Lupus vulgaris is a progressive form of cutaneous tuberculosis occurring in a person with moderate to high degree of immunity. It develops as a result of direct inoculation, direct extension from an underlying organ or by lymphatic spread. Rarely, it can occur as a result of haematogenous spread from an infective focus. The common sites of involvement are head and neck followed by arms and legs. The lesion is usually single and starts as a tiny reddish-brown nodule, which later becomes raised and infiltrated. Clinically lupus vulgaris presents in five general patterns: plaque form, ulcerative and mutilating form, vegetating form, tumor like form and papular and nodular form.
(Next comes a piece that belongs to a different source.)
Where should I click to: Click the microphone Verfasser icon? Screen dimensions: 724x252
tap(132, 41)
In plaque form, there is well defined border with little infiltration and scaling and minimal scarring in the centre. In ulcerating form, crusts form over the areas of necrosis and scarring and ulceration predominates. Vegetating form is characterized by marked ulceration and extensive infiltration.
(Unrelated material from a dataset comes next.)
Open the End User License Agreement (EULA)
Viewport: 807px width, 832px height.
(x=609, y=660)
The tumor-like form presents as a deep infiltration in the form of soft and smooth grouped nodules or a reddish-yellow plaque. In papular and nodular type, multiple lesions occur in disseminated pattern. Besides these clinical types of lupus vulgaris, atypical forms are becoming more common.

In our case, large thick adherent crusts on the dorsum of hand with minimal ulceration were present. There was no destruction of the underlying tissue. The areas of hyperkeratosis and horny accumulation of keratinized material around the nails were peculiar findings in our case. Response to antitubercular treatment was excellent in our patient.